Maura Lipinski, a holistic psychotherapist and licensed social worker at Cleveland Clinic, explains how hypnotherapy works to reduce anxiety and change people’s perception of themselves.
How Hypnotherapy Eases Anxiety
August 17, 2020
Now, more than ever, it’s not unusual to experience a wide range of emotions, especially anxiety. And dealing with anxiety can feel like an uphill battle that never ends. That constant gnawing feeling of stress, of worry, can attach itself to you and dominate your life and your well-being.
There are a number of excellent treatments for anxiety but one that deserves a fresh, new look is hypnotherapy. While the presence of the word “hypnosis” may trigger skepticism in the minds of some potential patients, hypnotherapy is a safe, guided experience that involves intense concentration, and focused attention to gain insight regarding how past experiences, emotions and traumas play a large role in creating behavioral patterns. Often, these factors also create limitations to successful relationships, careers and overall life satisfaction.
We spoke with holistic psychotherapist Maura Lipinski, LISW-S, to better understand the process of hypnotherapy, how it alleviates anxiety and to learn about the misconceptions that might prevent patients from exploring this safe, effective form of therapy.
How hypnotherapy works
For Lipinski, the hypnotherapy approach begins by looking at the conscious, subconscious and unconscious mind.
“The conscious mind, according to Freud, includes thoughts, sensations, and feelings that we are aware of and can easily access and analyze,” she says. “The conscious mind is sometimes considered to be the part of our mind where we reason.”
Continuing debate exists related to the terms “subconscious mind” and “unconscious mind,” she adds. Both terms have been used in the field to include the idea that many feelings and painful memories are repressed or suppressed, typically in childhood. And these same feelings and memories create challenges in our psychological state. These challenges can develop at the time of trauma or much later in life after the adverse event.
In Freud’s model the subconscious and unconscious levels are similar, but the unconscious level is seen as the deepest level, and includes deep-seated emotions and trauma, whereas the subconscious holds thoughts, behavior patterns and emotional information that is more readily accessible. The subconscious is seen as more of a gateway between the conscious and unconscious levels.

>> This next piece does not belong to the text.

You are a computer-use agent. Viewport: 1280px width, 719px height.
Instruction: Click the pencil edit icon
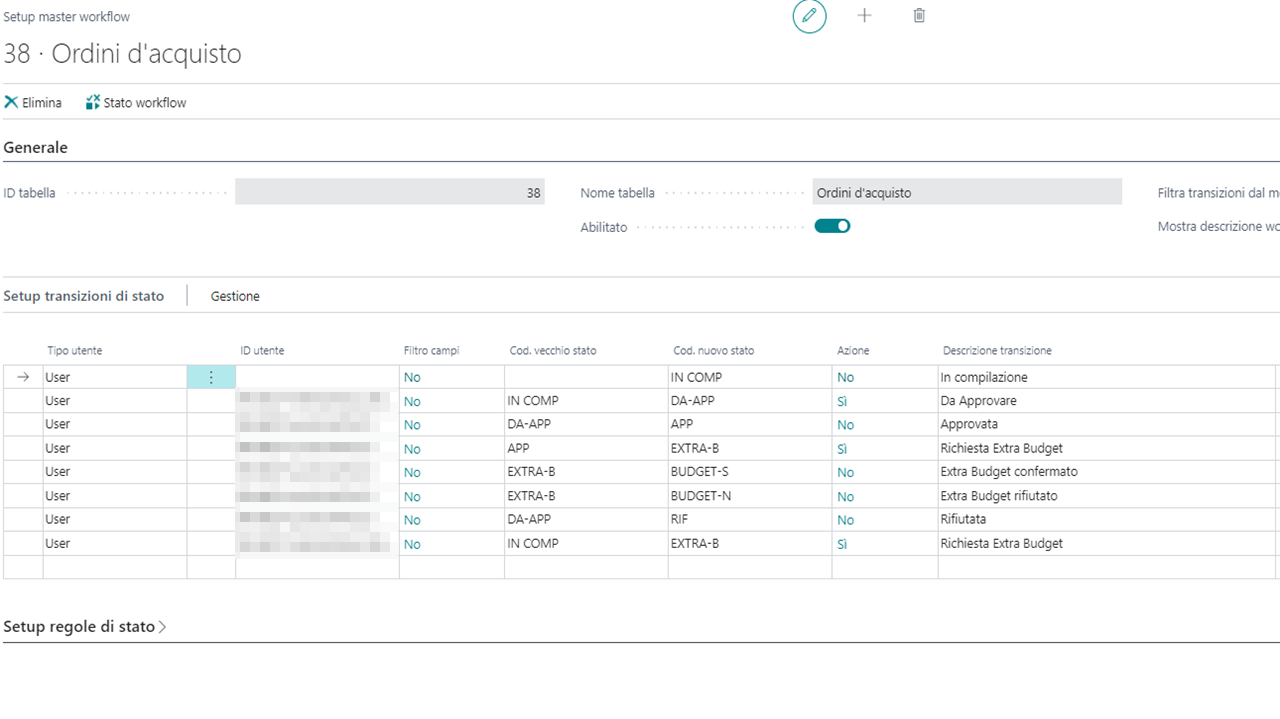(x=809, y=17)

“For our purposes,” Lipinski says, “we focus on the subconscious or unconscious information that is driving current responses in the background like a computer drive.”

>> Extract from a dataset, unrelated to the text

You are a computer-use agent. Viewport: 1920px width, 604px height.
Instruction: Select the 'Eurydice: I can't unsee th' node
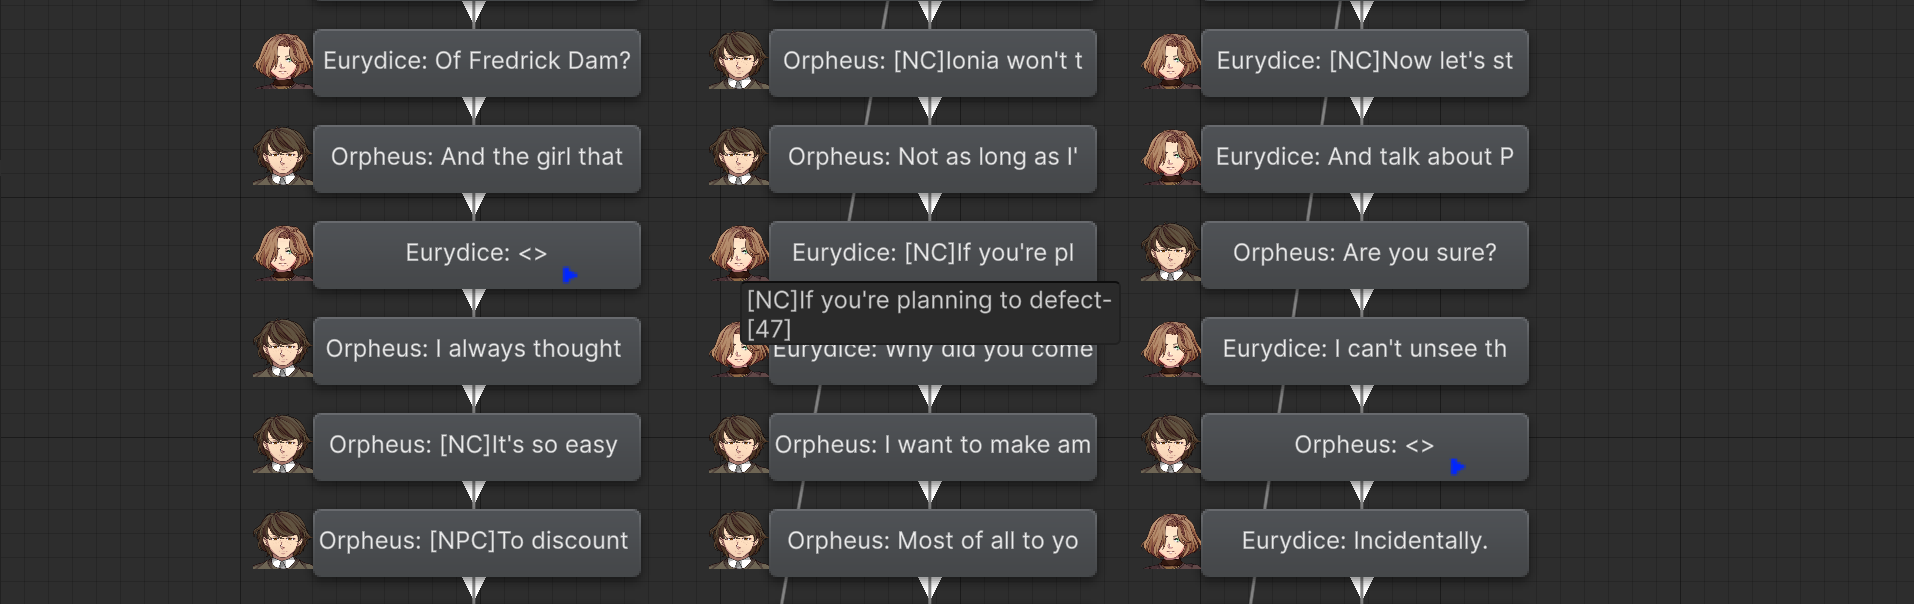pos(1365,351)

With hypnotherapy, she points out, the process begins by looking at the present emotion which would usually be among the core emotions: fear, anger, sadness, guilt or shame. And anxiety, Lipinski says, exists on that fear spectrum.

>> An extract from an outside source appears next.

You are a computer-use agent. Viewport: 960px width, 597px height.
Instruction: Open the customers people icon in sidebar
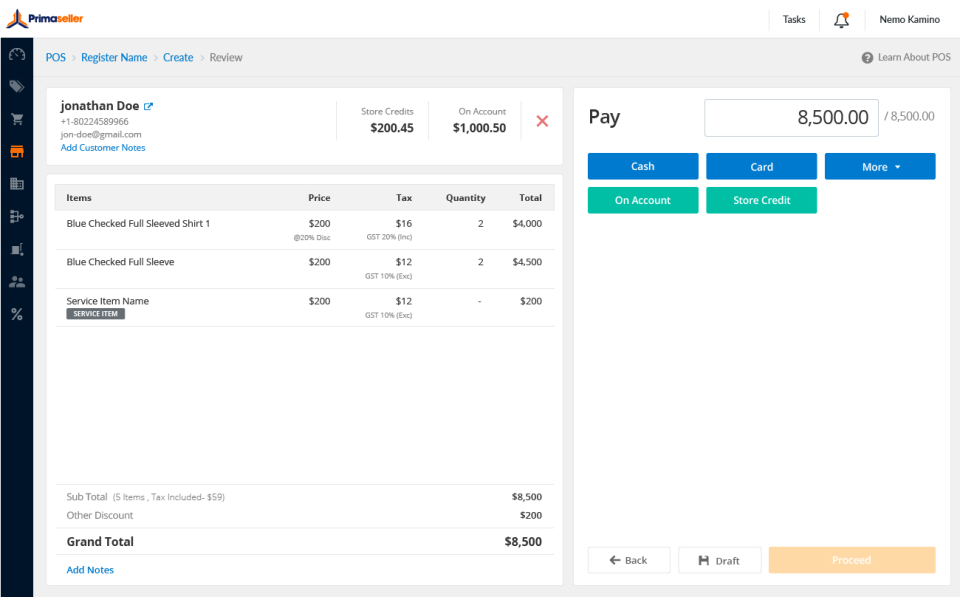pyautogui.click(x=16, y=282)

Even if it’s a free-floating anxiety, a term currently being used to explain the feeling of anxiety that a client has without a connection to a particular stressor, Lipinski says the next step is to explore if that anxiety is also linked to an incident in the past. “Does it go back to something from earlier in life? What did the patient conclude or decide after experiencing it? How is that conclusion being acted upon today in their current circumstances subconsciously or unconsciously?”